Quick limit question... (1 Viewer)

[Js^-1]

If we say that:

p/q = 2 (n*sin(π/2n))²

What is the limiting value of p/q as n --> ∞

 

[conics2008]

p/q = 2 (n*sin(π/2n))2

n --> inf

we need to make it in the form of sinax/ax ok

from 2unit sinax/ax =1

so follow this.. i remember doing this, this is the 2007 exam paper it was straight forward and also the calculator is your friend..

 

[lolokay]

well lim n->∞ sin(pi/2n)/(pi/2n) = 1
(2/pi) n*sin(pi/2n) = 1
n*sin(pi/2n) = pi/2
2(n*sin(pi/2n))² = pi²/2
I think

 

[Timothy.Siu]

well lim n->∞ sin(pi/2n)/(pi/2n) = 1
(2/pi) n*sin(pi/2n) = 1
n*sin(pi/2n) = pi/2
2(n*sin(pi/2n))² = pi²/2
I think

seems correct

 

[Js^-1]

Ah yeh I remember the sinx/x thing.

So 2( sin(pi/2)/(pi/2) * (pi/2) )²
n-->inf = 2( (pi/2))²
= 2(pi)²/4
= (pi)²/2 ?

 

[Js^-1]

Awesome thanks heaps people.

 

[H4rdc0r3]

is this 2 unit?

 

[Timothy.Siu]

is this 2 unit?

can u read

 

[Js^-1]

It was the very last question of last years 2007 Extension 2 paper, but the method is essentially 2 unit I think.

 

[Timothy.Siu]

It was the very last question of last years 2007 Extension 2 paper, but the method is essentially 2 unit I think.

lol, not really 2unit i dont think, u dont learn sin x/x = 1 as x--> infinity
maybe 3unit

 

[conics2008]

its def 2unit..

its just basic limits question.. good on ya js^-1 but in the exax remember that the calculator is your firend.. xD

you can just sub in a really large number xD
and hope for the ebst on from there...

but keep in mind u need to use what ever u have..

 

[munch0r]

lol, not really 2unit i dont think, u dont learn sin x/x = 1 as x--> infinity
maybe 3unit

where exactly is sin x/x = 1 as x--> infinity in any textbook.
i can only find sin x/x = 0 as x --> infinity according to the "squeeze theorem"

 

[Js^-1]

Thanks conics...that question 8 was actually likeable - It didn't make me want to shoot myself just by looking at it.

 

[lolokay]

where exactly is sin x/x = 1 as x--> infinity in any textbook.
i can only find sin x/x = 0 as x --> infinity according to the "squeeze theorem"

as n->∞
pi/2n -> 0
so it's the same thing pretty much

(as x->∞, sinx/x ->0 since x keeps getting larger, but sinx doesn't exceed +-1)

 

[Js^-1]

where exactly is sin x/x = 1 as x--> infinity in any textbook.
i can only find sin x/x = 0 as x --> infinity according to the "squeeze theorem"
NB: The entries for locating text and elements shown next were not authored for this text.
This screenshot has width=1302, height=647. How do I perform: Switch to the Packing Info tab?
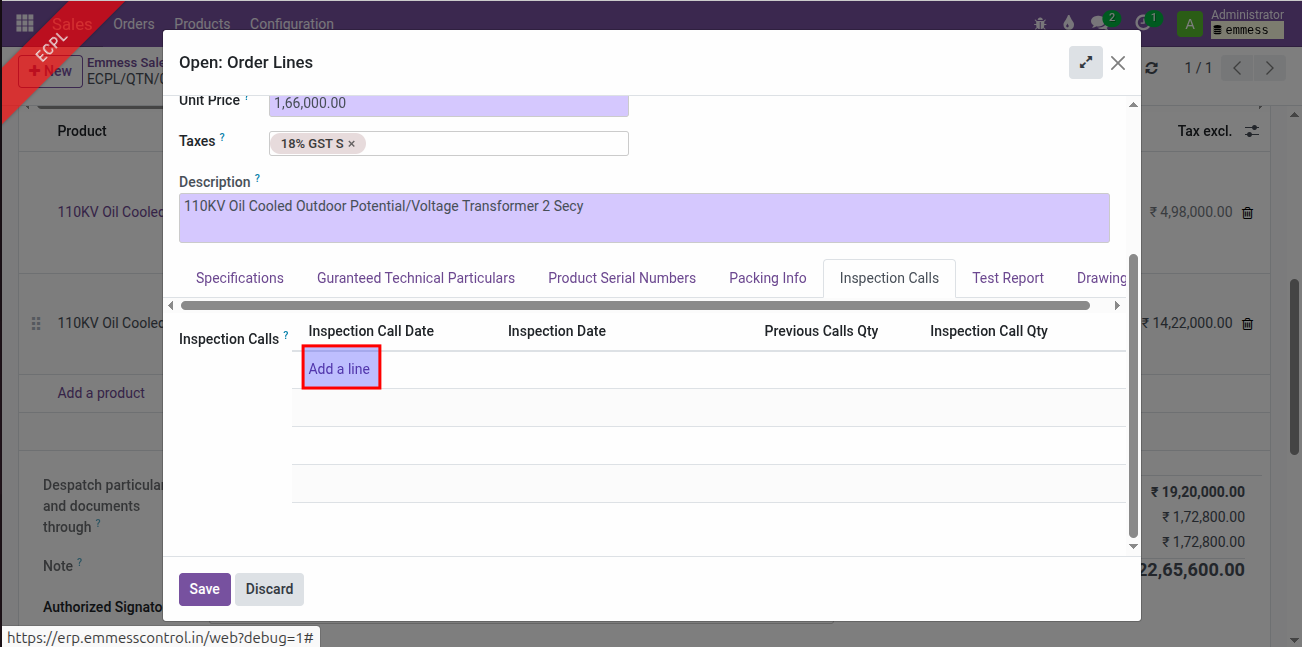point(767,278)
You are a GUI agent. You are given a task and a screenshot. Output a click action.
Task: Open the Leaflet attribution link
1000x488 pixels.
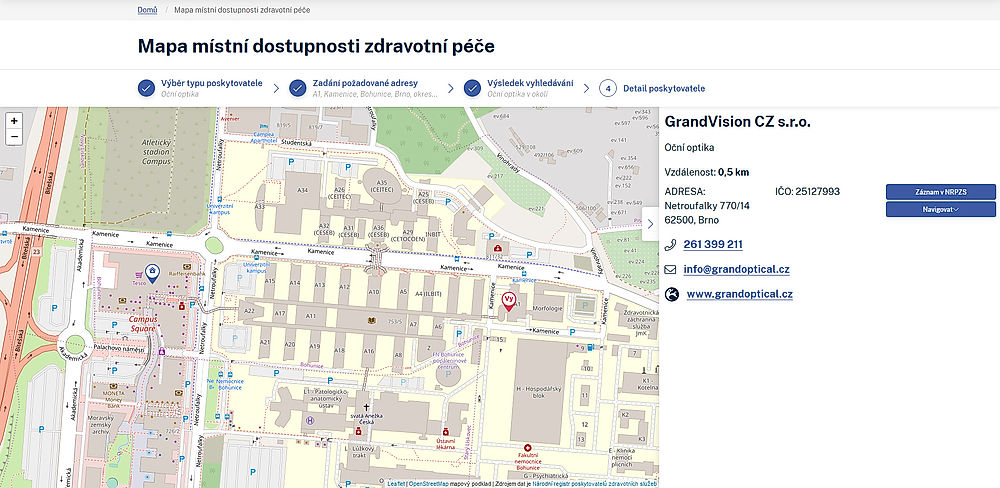pyautogui.click(x=395, y=483)
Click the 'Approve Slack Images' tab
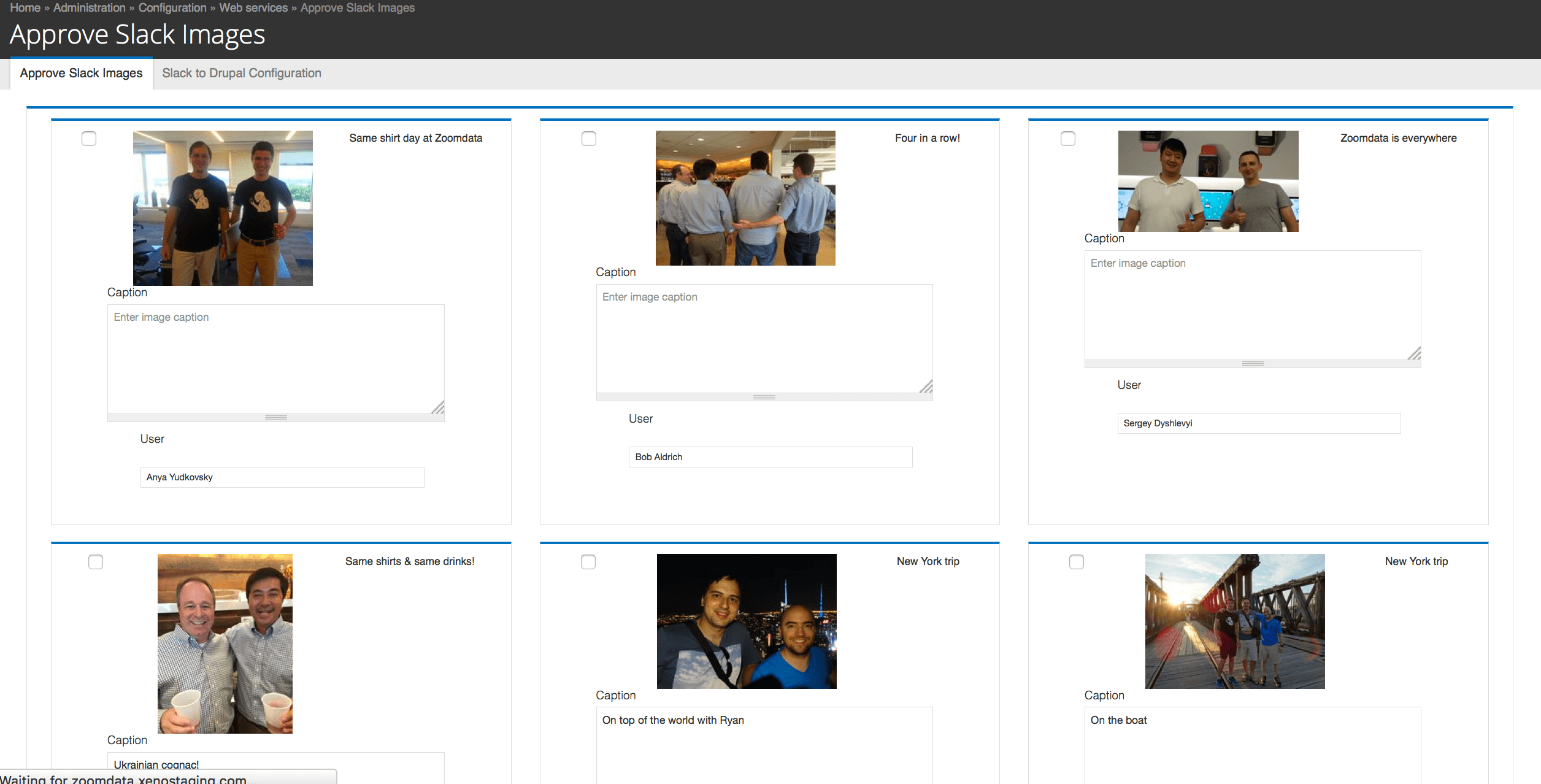 81,73
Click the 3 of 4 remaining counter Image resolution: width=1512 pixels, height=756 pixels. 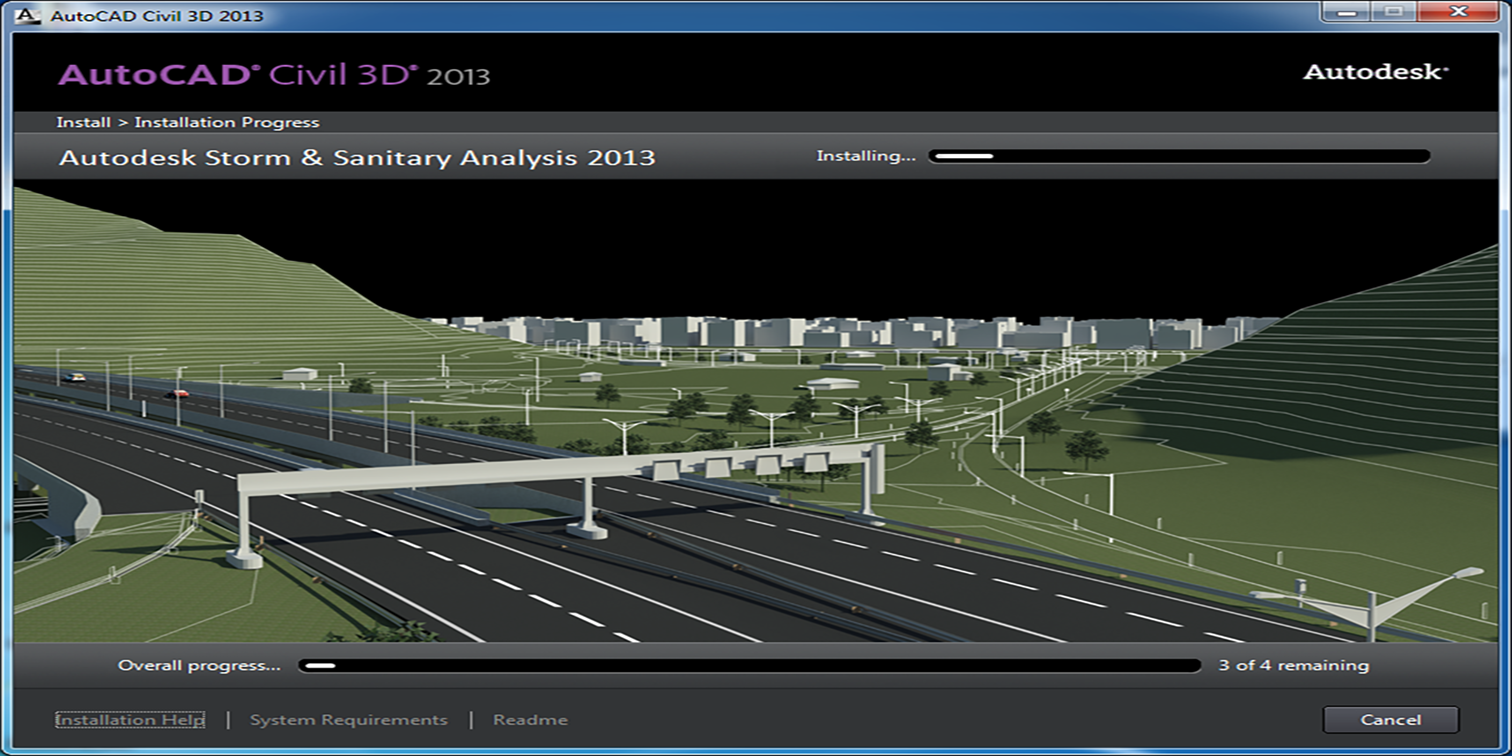point(1293,665)
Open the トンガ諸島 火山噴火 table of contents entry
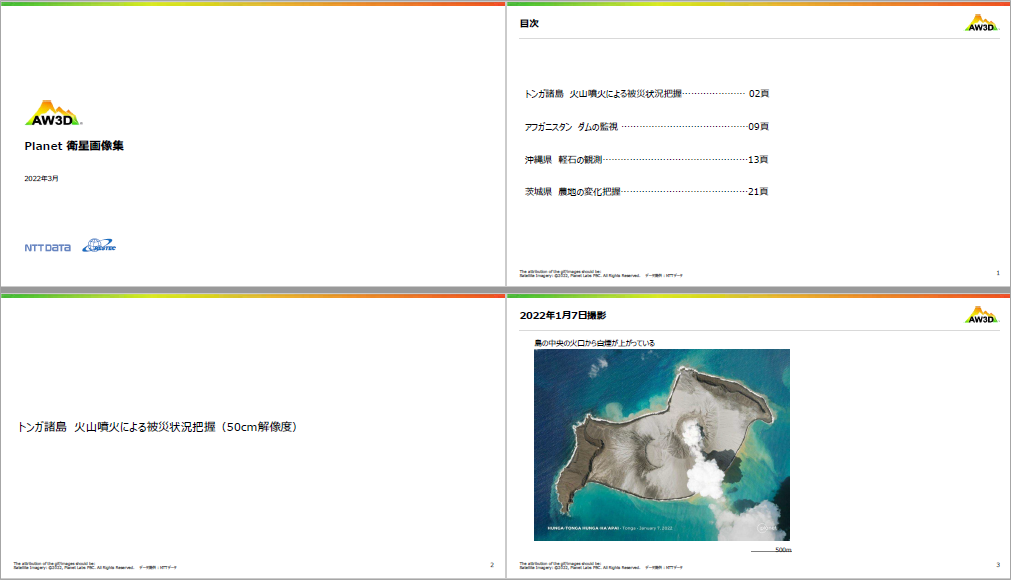 (x=646, y=93)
Maths in Focus: Two/Three unit Book two, page 182.

Its says: Lim_x-->0 sinx/x = 1

Substitute x for pi/2n

As n--> Infinity
x--> 0

 

[tacogym27101990]

i thought the rule was lim x>0 sinx/x =1
i cant remember learning that lim x>infinity sinx/x =1
???

 

[conics2008]

Thanks conics...that question 8 was actually likeable - It didn't make me want to shoot myself just by looking at it.

yeah believe it or not, 2007 paper is my favourite paper over all.. i actually did all of question 8 without encountring too much pain unlike some other past papers..

I hope this year paper is the same level..

try doing paper 1993 xD

 

[munch0r]

i thought the rule was lim x>0 sinx/x =1
i cant remember learning that lim x>infinity sinx/x =1
???

as x approaches infinity (sinx)/x = 0
but for the question

sin(pi/2n) / (pi/2n)
as n approaches infinity
pi/2n approaches 0

so think of pi/2n as x

(sinx)/x = 1 where x is approaching 0

 

[tacogym27101990]

as x approaches infinity (sinx)/x = 0
but for the question

sin(pi/2n) / (pi/2n)
as n approaches infinity
pi/2n approaches 0

so think of pi/2n as x

(sinx)/x = 1 where x is approaching 0

ooo i get it now
thanks

 

[Js^-1]

yeah believe it or not, 2007 paper is my favourite paper over all.. i actually did all of question 8 without encountring too much pain unlike some other past papers..

I hope this year paper is the same level..

try doing paper 1993 xD

Yeah same...maybe tomorow. My head hurts enough for one day.